3,500-year-old honeypot identity in Africa

Researchers have discovered the oldest honey pot in Africa. It is said to be a honeypot dating back 3500 years. It has been clarified that it is the oldest honey container on the continent of Africa. Archaeologists at the University of Goethe in Germany, in collaboration with chemists at the University of Bristol in the UK, have discovered this character of the Knock culture. Bee remains have been found in this 3500 year old pot. This suggests that the ancient Africans were honey gatherers. Knock culture developed mainly in Nigeria in the 1500s BC. This civilization existed at the beginning of the modern era. The culture is famous for its extensive terracotta sculptures. These are among the oldest ornamental art in Africa.

Goethe varsity faculty Peter Brunik said it was unique in the early history of Africa and that honey was an important part of the daily menu. “We found that people who used honey 3500 years ago were based on ethnographic data. This is a great example of how bio-molecular information can be gleaned from prehistoric pottery,” said Julie Dunne of the University of Bristol. These issues were published in the journal Nature Communications. The team began the study to find out if the Knock people have pets. The researchers found that one-third of the observations contained high molecular weight lipids typical of bees. Reconstitution of these lipids was not done by these researchers. Researchers believe they heated them in pots to separate the honey from the beeswax.

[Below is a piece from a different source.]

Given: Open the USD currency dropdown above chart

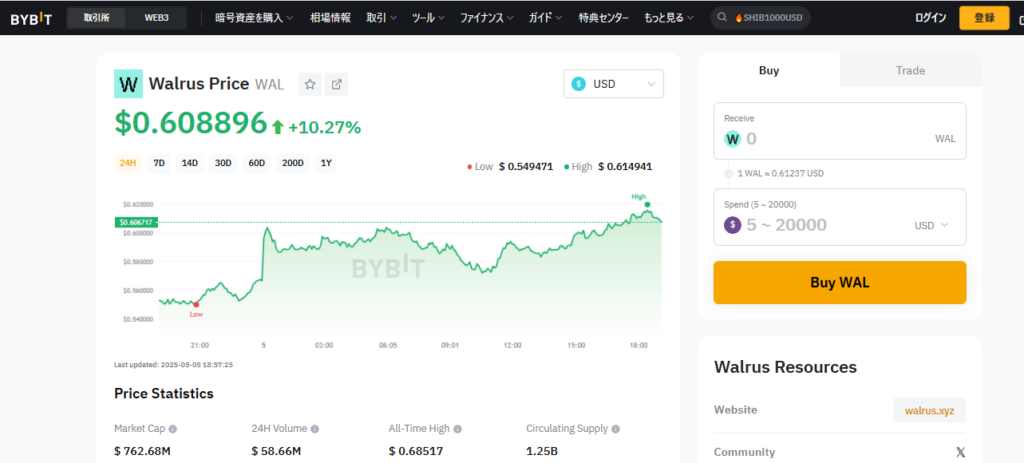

Other raw materials extracted from animals and plants were used to process honey. This approach is still used today in traditional African society. Another group claimed that the pots were used as beehives. “We think the tradition of using honey in Africa is long overdue. The oldest pots on the continent of Africa are about 11,000 years old. Are there any bee remains in this too?” Asked Catherine Newman, a prominent Goethe educator.